▶ TEXTE
---------------

Il est utile à cet égard de commencer par une base de comparaison, et un candidat évident est l'idéal libéral familier d'un marché parfaitement libre et d'un État minimal. La ligne de base libérale est intéressante pour plusieurs raisons. Premièrement, elle représente (superficiellement, en tout cas) ce que beaucoup de gens considéreraient comme l'ensemble le plus simple et le plus efficace de politiques et d'institutions sociales pour régir la distribution des biens. Deuxièmement, elle représente le défi le plus sérieux à l'opinion (partagée par de nombreux progressistes) selon laquelle les inégalités graves et la pauvreté sont injustes même lorsqu'elles résultent d'échanges purement volontaires dans un marché parfaitement libre." (p.193)

"Comme de nombreux autres biens socio-économiques, la liberté de ne pas être dominé peut être échangée volontairement. Par exemple, une personne peut échanger des protections contractuelles vis-à-vis du pouvoir arbitraire de son employeur contre un salaire plus élevé ; dans les sociétés patriarcales, les femmes peuvent préférer dépendre de la volonté arbitraire de leur mari plutôt que de rester célibataires, étant donné toutes les conséquences sociales et économiques qui accompagnent ce dernier choix ; les gens peuvent se vendre comme esclaves en échange d'une protection ; et ainsi de suite. En d'autres termes, il n'y a rien de spécial dans le bien de la non-domination qui le place nécessairement en dehors du système d'échange marchand, au sens large.

Bien sûr, la plupart des gens (comme je l'ai dit) considèrent leur absence de domination comme un bien particulièrement important, et on ne s'attendrait donc pas à ce qu'ils l'échangent à la légère. Mais il y a aussi d'autres biens particulièrement importants à considérer. Les gens ont ce qu'on pourrait appeler des besoins fondamentaux - un niveau adéquat de nutrition et de santé, des vêtements et un abri minimaux, une éducation suffisante pour fonctionner dans leur communauté, etc. Afin de satisfaire ces besoins fondamentaux, une personne doit avoir droit aux biens ou services nécessaires. Si une personne a besoin d'un pontage cardiaque pour sauver sa vie, par exemple, elle doit avoir soit l'argent pour le payer, soit un régime d'assurance qui le couvre, soit un droit financé par l'État pour le recevoir, soit un autre équivalent. Lorsqu'il s'agit de besoins fondamentaux, les personnes raisonnables ne considèrent généralement pas le fait de ne pas les satisfaire comme une option, et il s'ensuit qu'elles pourraient même être prêtes à renoncer à leur liberté de ne pas être dominée - aussi précieuse soit-elle - pour y parvenir. Ainsi, un ouvrier pauvre vivant dans les premiers temps du capitalisme de marché non réglementé pourrait accepter un emploi à des conditions extrêmement désavantageuses, s'il avait le choix entre cet emploi et la famine." (p.194)

---------------

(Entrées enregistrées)
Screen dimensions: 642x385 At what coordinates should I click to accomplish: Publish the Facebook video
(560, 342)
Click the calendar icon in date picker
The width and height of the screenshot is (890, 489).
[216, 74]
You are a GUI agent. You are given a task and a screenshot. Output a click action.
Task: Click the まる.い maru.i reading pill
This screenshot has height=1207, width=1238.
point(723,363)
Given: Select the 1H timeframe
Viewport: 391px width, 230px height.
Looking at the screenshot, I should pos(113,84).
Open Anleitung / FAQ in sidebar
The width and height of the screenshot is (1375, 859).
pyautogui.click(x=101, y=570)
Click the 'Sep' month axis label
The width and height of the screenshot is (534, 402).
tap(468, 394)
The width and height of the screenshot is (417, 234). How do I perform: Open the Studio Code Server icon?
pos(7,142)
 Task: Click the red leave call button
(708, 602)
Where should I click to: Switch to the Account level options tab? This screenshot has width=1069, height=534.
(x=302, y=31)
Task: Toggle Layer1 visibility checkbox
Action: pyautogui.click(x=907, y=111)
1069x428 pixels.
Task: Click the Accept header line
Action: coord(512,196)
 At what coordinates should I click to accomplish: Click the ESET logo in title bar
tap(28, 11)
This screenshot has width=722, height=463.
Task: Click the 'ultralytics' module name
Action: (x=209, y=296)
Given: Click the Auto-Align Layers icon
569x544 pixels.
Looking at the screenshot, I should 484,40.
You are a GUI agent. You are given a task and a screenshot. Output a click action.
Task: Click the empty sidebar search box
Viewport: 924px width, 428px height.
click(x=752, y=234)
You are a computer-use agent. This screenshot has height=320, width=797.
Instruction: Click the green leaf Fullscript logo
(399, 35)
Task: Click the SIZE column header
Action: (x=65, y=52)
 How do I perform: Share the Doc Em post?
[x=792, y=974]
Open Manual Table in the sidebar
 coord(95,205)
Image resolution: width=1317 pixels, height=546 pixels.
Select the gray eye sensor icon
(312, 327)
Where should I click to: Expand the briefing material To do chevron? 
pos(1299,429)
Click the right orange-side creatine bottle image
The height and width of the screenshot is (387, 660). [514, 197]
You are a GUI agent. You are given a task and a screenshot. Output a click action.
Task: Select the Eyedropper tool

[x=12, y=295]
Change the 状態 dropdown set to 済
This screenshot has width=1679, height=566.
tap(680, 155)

---------------

▶ ÉNONCÉ
Prolongez le texte sur la liberté de ne pas être dominé en partant de sa dernière phrase.

▶ CORRIGÉ
"La grande pauvreté rend les gens vulnérables à la domination. Parce que nous ne considérons pas la satisfaction des besoins fondamentaux en dessous d'un certain niveau minimum comme facultative, lorsque nous sommes incapables de les satisfaire par nous-mêmes, nous devenons dépendants de la charité de ceux qui ont la capacité de le faire pour nous. "La charité privée engendre la dépendance personnelle", écrit Michael Walzer, "et elle engendre ensuite les vices familiers de la dépendance : déférence, passivité et humilité d'une part, arrogance d'autre part". Selon la conception du pouvoir arbitraire développée dans cette étude, la domination doit être comprise de manière structurelle, et non en termes de la façon dont les choses se déroulent par hasard. Il s'ensuit que le fait d'être dépendant d'une personne ou d'un groupe qui a le pouvoir de retenir arbitrairement les biens ou les services nécessaires à la satisfaction de ses besoins fondamentaux, dont la satisfaction n'est pas considérée comme facultative, équivaut à une domination. Le fait que la personne ou le groupe en question se trouve à les fournir de manière charitable, si c'est le cas, n'y change rien. Le fait est que, comme le suggère Thomas Scanlon, les inégalités graves "donnent à certaines personnes un degré inacceptable de contrôle sur la vie des autres."

Pour la deuxième étape de l'argument, revenons à la ligne de base libérale proposée et imaginons que nous laissons un marché parfaitement libre fonctionner pendant plusieurs générations.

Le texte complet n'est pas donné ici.